Data records
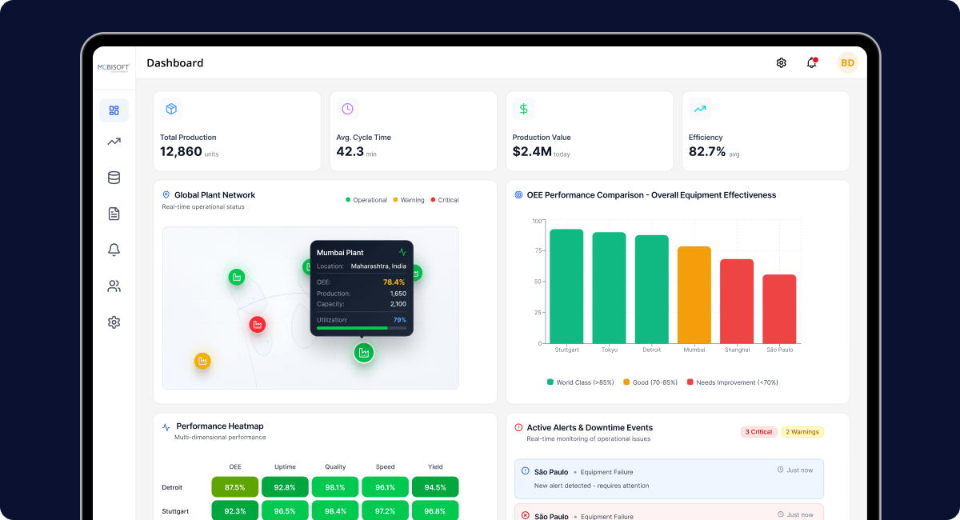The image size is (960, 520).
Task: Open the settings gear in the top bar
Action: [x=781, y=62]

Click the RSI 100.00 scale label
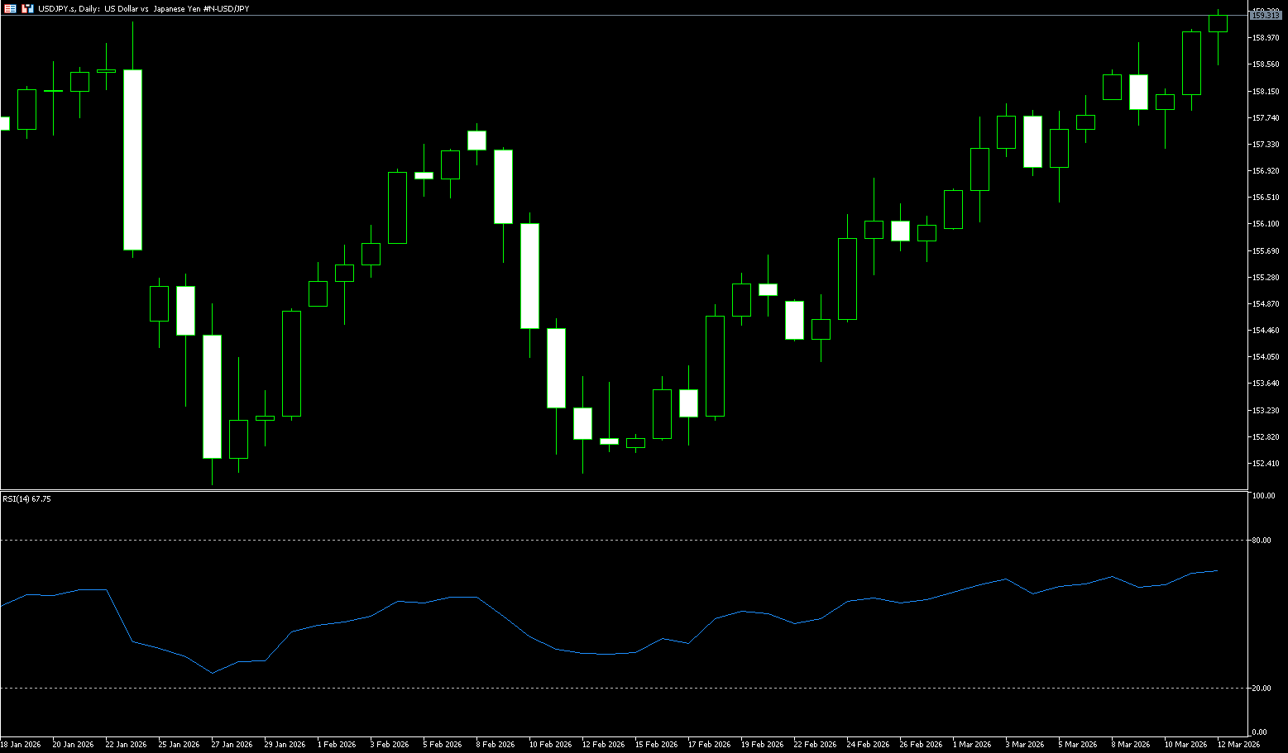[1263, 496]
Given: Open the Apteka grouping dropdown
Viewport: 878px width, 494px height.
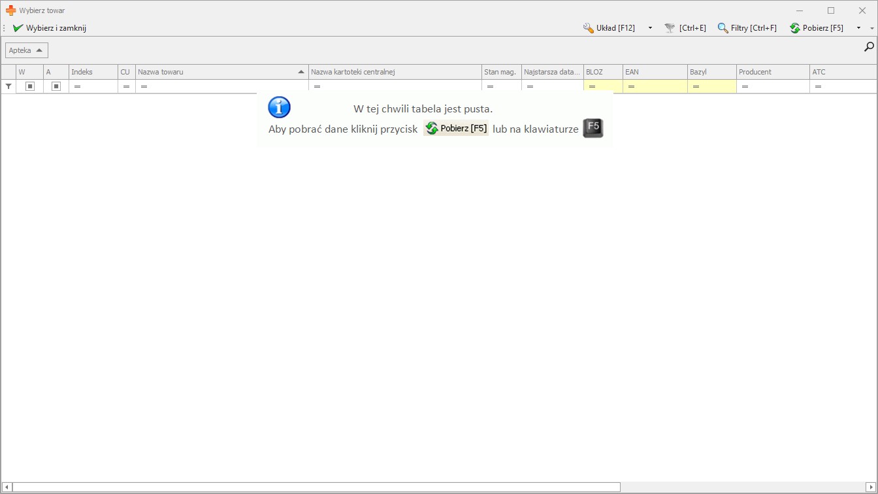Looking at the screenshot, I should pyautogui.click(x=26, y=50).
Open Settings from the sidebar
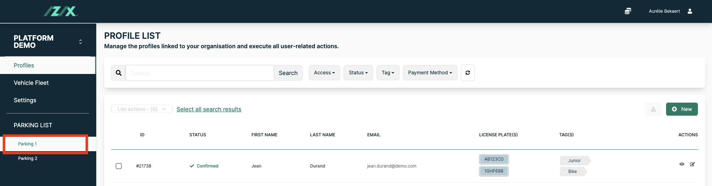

The problem
Please output only the lines running from the one that holds "Viewport: 878px width, 494px height." through the last line of the entries, both ends included, without any images.

Output of the task
Viewport: 878px width, 494px height.
Looking at the screenshot, I should pyautogui.click(x=26, y=50).
Open Settings from the sidebar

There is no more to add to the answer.